EXERCISE BRIEF → Turn the material below into a JSON list of strings, one string per line and blank lines omitted, beginning at the line that contains "The width and height of the screenshot is (1092, 614)." and stopping after the line that contains "(634, 612).".

GIVEN DATA →
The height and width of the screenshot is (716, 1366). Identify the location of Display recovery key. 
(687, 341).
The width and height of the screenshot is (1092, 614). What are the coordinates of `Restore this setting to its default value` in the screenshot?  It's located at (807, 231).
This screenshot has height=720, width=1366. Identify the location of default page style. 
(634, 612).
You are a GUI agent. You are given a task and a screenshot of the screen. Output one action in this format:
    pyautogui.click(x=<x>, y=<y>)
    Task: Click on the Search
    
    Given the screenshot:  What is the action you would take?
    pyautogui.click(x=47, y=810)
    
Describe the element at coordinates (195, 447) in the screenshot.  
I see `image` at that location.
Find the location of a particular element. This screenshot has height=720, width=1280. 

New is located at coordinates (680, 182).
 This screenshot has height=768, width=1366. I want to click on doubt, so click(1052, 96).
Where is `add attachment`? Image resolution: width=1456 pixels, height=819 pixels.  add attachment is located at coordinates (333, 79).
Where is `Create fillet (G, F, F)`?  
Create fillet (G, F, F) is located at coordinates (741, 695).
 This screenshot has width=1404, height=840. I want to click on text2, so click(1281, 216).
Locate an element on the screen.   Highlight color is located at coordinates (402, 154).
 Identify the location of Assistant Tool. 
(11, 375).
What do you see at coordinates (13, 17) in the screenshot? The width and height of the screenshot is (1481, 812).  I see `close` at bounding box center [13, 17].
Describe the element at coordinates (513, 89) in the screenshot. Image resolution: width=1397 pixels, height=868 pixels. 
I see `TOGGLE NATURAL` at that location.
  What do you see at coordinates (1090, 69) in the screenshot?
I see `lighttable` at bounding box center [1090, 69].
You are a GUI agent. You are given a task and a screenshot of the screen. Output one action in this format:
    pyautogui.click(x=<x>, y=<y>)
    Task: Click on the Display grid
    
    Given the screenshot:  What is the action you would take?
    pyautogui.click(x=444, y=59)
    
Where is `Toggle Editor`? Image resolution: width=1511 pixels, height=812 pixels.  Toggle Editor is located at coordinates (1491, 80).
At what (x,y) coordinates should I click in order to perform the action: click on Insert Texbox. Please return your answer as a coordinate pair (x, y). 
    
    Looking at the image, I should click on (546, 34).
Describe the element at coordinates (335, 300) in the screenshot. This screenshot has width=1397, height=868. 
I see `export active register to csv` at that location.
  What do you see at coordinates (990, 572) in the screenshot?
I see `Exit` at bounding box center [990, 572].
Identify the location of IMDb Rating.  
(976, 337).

PROBLEM SOLUTION →
[
  "The width and height of the screenshot is (1092, 614). What are the coordinates of `Restore this setting to its default value` in the screenshot?  It's located at (807, 231).",
  "This screenshot has height=720, width=1366. Identify the location of default page style. ",
  "(634, 612)."
]